Hükümetin Türkiye’nin siyasi sistemini dönüştürme stratejisi geçmişte ‘normalleşme’ kavramına oturtulmuştu. Kendisine “demokrasi” derken her türlü özgürlükçü açılımı darbelerle engelleyen ve hukuku vesayetin bekçisi kılan eski yönetim anlayışının günümüzde “normal” sayılması mümkün değildi. AK Parti kendisini anormalden normale geçişin taşıyıcısı ve yeninin temsilcisi olarak sundu. Halkı bilinçsiz ya da yanlış bilince saplanmış bir yığın olarak gören ideolojinin yerine, toplumun doğal düşünsel ve inançsal arka planını hâkim kılmak bu değişimin ana unsurlarından biriydi. İçe dönük ve korunmuş bir merkezin çeperden gelen yığınsal talepleri taşıyan yaygın bir nüfuz ağına dönüştürülmesi de öyle…
***
Bu dönüşüm dinamiği toplumun ruh haline de iyi geldi.

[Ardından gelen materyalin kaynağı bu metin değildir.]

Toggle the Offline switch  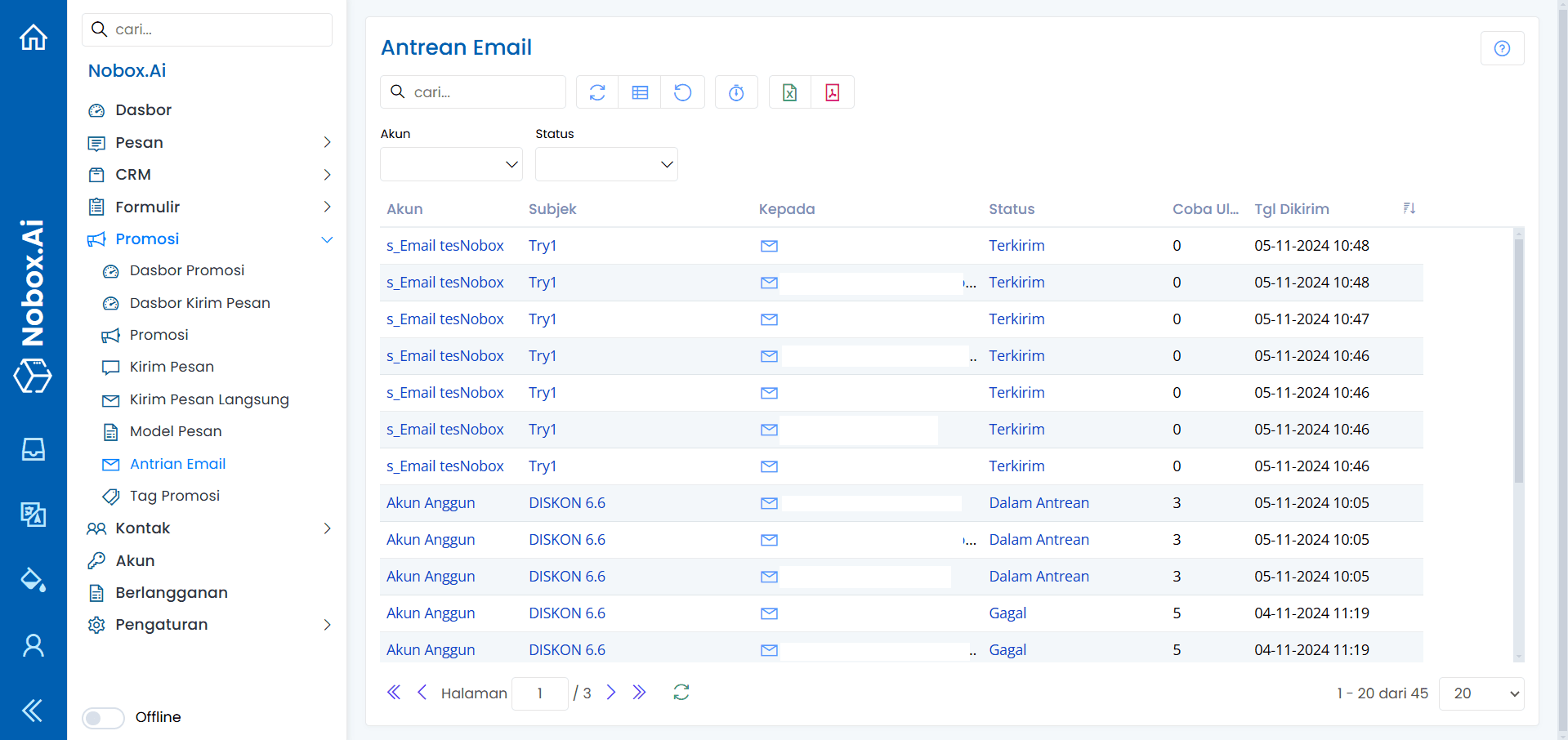coord(102,717)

Normalleşme sayesinde tercihlerinin hayata geçtiğini, kamusal alana yansıdığını gören insanlar doğal olarak kendilerini ‘normal’ kategorisine soktular. İslami kesimin yükselen özgüveni, bu normallik ölçütünün varlığından ve bizatihi normalleşme olarak yaşanan değişimin rehabilite edici etkisinden beslendi. İçinde olduğumuz küreselleşme dönemi ve postmodern eleştiri literatürü de bu algıyı destekledi.